"A tentação do pão fácil e abundante acompanha a história da humanidade. E dá origem aos mais diversos conflitos e calamidades, deixando em aberto a urgência gritante de cuidar da terra, de organizar o trabalho, de promover políticas adequadas."
“Tu és o Meu Filho Amado”, proclama a voz
vinda do Céu, enquanto Jesus estava a rezar após o baptismo. Simultaneamente,
outros sinais se manifestam a anunciar a identidade do recém-baptizado. Humano,
entre os humanos, é-lhe reconhecida a sua realidade divina, a de Filho Amado em
Quem o Pai se revê e compraz. Integralmente humano é simultaneamente
integralmente divino e totalmente possuído pelo Espírito Santo. Vive em si esta
união, sem renunciar a nada que lhe é singular. Por isso, vai enfrentar duras
provações ao longo a vida, que São Lucas condensa no relato que, hoje,
proclamamos (Lc 4, 1-13) e narra de forma bela e simbólica.
A tentação de Jesus tem várias faces, mas
é sempre a mesma: Realizar a sua missão, fugindo da normalidade da vida,
recorrendo a meios diferentes dos que assume por opção livre. Faces que o
deserto da vida manifesta em oportunidades provocatórias, que o evangelista
relator, designa por Diabo ou seja por aquele que divide e separa.
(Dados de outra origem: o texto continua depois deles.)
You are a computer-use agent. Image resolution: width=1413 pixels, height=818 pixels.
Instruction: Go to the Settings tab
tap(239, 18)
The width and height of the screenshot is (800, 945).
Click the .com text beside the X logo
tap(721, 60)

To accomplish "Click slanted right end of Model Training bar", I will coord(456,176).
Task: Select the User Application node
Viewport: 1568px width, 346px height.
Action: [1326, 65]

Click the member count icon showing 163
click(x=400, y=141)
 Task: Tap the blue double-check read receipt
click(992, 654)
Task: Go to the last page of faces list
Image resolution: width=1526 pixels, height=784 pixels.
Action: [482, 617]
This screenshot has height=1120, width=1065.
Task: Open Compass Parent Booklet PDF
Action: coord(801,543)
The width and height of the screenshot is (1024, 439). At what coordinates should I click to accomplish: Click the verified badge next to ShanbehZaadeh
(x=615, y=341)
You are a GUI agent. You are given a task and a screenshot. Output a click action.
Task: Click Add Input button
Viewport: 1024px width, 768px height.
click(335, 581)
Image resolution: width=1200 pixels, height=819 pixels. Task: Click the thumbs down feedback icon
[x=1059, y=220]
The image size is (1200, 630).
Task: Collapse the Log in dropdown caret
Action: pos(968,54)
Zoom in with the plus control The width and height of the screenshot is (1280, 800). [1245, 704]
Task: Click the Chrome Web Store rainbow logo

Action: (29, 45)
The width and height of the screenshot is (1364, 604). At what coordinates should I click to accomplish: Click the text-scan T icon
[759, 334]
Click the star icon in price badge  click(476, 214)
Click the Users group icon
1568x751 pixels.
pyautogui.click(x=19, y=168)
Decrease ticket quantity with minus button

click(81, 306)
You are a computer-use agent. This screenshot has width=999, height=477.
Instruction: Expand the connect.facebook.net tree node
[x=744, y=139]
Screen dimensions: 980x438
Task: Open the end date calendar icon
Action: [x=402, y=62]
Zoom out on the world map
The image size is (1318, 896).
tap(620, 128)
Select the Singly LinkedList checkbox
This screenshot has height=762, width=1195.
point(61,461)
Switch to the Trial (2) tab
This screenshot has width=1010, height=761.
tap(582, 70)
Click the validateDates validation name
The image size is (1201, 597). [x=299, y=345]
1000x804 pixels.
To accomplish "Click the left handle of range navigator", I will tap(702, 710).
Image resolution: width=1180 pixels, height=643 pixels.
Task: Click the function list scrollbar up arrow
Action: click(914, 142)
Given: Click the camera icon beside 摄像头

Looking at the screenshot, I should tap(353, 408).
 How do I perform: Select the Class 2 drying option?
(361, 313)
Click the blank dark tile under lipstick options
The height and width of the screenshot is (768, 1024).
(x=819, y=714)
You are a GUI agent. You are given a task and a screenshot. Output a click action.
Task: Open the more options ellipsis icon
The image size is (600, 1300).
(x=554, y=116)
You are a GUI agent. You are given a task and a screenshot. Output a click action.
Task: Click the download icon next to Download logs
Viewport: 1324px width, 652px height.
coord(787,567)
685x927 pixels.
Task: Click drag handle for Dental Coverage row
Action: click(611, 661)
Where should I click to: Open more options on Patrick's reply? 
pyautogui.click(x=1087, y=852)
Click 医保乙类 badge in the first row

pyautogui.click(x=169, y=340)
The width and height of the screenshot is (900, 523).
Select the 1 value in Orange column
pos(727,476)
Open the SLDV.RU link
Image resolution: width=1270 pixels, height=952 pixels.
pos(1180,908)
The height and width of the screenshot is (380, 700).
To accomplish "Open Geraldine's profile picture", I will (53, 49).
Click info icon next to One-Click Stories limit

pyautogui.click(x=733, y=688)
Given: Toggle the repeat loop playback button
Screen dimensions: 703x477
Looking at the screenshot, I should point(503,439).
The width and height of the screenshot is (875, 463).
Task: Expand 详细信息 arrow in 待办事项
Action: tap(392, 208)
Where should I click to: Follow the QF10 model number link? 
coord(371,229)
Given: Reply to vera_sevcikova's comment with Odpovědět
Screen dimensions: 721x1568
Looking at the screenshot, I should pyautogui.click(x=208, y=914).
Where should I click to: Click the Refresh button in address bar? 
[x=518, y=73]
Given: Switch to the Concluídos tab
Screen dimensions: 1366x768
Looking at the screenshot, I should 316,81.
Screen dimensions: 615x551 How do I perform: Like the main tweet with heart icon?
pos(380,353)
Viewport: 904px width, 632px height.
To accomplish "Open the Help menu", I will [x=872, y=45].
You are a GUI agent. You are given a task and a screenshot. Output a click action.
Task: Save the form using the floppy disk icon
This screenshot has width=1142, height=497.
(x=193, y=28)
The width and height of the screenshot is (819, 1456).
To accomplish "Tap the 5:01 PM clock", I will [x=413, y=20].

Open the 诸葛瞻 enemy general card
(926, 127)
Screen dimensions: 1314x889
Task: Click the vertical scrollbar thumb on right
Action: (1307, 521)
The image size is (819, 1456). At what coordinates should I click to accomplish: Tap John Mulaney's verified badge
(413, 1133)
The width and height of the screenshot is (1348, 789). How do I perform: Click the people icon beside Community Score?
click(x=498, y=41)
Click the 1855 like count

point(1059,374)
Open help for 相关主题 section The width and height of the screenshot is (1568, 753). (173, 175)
Jesus vence as tentações protegendo a sua
humanidade “que é aquilo em que consiste a imagem e a semelhança da criatura
com o Criador, e é vencida com a obediência a Deus na humanidade concreta,
frágil, e mortal, afirma Manicardi no comentário a esta passagem; e prossegue:
“Jesus, por honestidade em relação a Deus, recusa-se a pôr Deus onde facilmente
o homem o colocaria, isto é, no miraculoso, no prodígio, no espetacular, no
tranquilizador, no sagrado, naquilo que se impõe”. E adianta em conclusão:
“Assim protege também a imagem revelada de Deus sem lhe perverter ou deturpar o
rosto”.
Lucas configura bem a experiência de
Jesus, após o baptismo: Cheio do Espírito Santo, retira-se das margens do rio
Jordão, habita no deserto durante quarenta dias onde sofre os assaltos do
tentador.
Mostrando um profundo conhecimento da pessoa
de Jesus e da missão de que é portador, o Diabo escolhe habilmente os pontos
nevrálgicos a atacar: A fome, a ganância, o êxito fácil; pontos muito sensíveis
para qualquer ser humano, e onde facilmente pode ceder. Pontos que condensam as
três aspirações da vida corrente: alimentar-se convenientemente, possuir o
indispensável a uma vida digna, saber relacionar-se na verdade, sem outras
escórias. Daí, a delicadeza da questão.
Escolhe os pontos e introduz cada um com o
recurso a uma dúvida pedagógica que precisa de ser resolvida: “Se és Filho de
Deus”. Jesus percebe a insinuação e afirma a humanidade da sua situação, a
natureza própria da criação e o valor do seu funcionamento normal. Não é com
pedras que se faz pão, nem com ditos fáceis, mas com trabalho humano que
observa o propósito do Criador e do concurso da técnica.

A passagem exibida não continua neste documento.